The problem = The expected output is every entry that follows, reproduced exactly.

##### Entries shown

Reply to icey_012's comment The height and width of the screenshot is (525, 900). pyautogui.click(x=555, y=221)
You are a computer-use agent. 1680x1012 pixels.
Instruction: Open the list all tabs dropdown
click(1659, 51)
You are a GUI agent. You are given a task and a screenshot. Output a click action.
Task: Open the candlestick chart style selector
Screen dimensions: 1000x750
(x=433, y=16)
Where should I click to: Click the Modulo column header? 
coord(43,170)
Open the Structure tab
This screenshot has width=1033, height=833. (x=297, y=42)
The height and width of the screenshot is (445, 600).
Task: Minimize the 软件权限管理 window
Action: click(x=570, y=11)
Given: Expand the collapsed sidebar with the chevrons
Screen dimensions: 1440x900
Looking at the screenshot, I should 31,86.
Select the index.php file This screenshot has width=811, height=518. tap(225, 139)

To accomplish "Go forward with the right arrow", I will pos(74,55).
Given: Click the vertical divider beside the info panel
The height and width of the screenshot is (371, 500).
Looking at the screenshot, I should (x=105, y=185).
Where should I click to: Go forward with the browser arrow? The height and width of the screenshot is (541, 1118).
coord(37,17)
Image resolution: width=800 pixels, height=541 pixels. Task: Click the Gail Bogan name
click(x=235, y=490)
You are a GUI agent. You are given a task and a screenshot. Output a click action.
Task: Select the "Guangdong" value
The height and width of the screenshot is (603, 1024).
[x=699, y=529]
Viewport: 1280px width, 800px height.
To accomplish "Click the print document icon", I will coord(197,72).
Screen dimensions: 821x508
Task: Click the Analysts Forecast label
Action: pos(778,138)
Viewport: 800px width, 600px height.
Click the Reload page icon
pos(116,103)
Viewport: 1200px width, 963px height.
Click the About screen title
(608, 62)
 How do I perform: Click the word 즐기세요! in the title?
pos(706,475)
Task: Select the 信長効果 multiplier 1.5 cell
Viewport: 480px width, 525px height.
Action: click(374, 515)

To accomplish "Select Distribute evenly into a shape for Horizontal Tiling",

##########

The completed task =
Reply to icey_012's comment The height and width of the screenshot is (525, 900). pyautogui.click(x=555, y=221)
You are a computer-use agent. 1680x1012 pixels.
Instruction: Open the list all tabs dropdown
click(1659, 51)
You are a GUI agent. You are given a task and a screenshot. Output a click action.
Task: Open the candlestick chart style selector
Screen dimensions: 1000x750
(x=433, y=16)
Where should I click to: Click the Modulo column header? 
coord(43,170)
Open the Structure tab
This screenshot has width=1033, height=833. (x=297, y=42)
The height and width of the screenshot is (445, 600).
Task: Minimize the 软件权限管理 window
Action: click(x=570, y=11)
Given: Expand the collapsed sidebar with the chevrons
Screen dimensions: 1440x900
Looking at the screenshot, I should 31,86.
Select the index.php file This screenshot has width=811, height=518. tap(225, 139)

To accomplish "Go forward with the right arrow", I will pos(74,55).
Given: Click the vertical divider beside the info panel
The height and width of the screenshot is (371, 500).
Looking at the screenshot, I should (x=105, y=185).
Where should I click to: Go forward with the browser arrow? The height and width of the screenshot is (541, 1118).
coord(37,17)
Image resolution: width=800 pixels, height=541 pixels. Task: Click the Gail Bogan name
click(x=235, y=490)
You are a GUI agent. You are given a task and a screenshot. Output a click action.
Task: Select the "Guangdong" value
The height and width of the screenshot is (603, 1024).
[x=699, y=529]
Viewport: 1280px width, 800px height.
To accomplish "Click the print document icon", I will coord(197,72).
Screen dimensions: 821x508
Task: Click the Analysts Forecast label
Action: pos(778,138)
Viewport: 800px width, 600px height.
Click the Reload page icon
pos(116,103)
Viewport: 1200px width, 963px height.
Click the About screen title
(608, 62)
 How do I perform: Click the word 즐기세요! in the title?
pos(706,475)
Task: Select the 信長効果 multiplier 1.5 cell
Viewport: 480px width, 525px height.
Action: click(374, 515)

To accomplish "Select Distribute evenly into a shape for Horizontal Tiling",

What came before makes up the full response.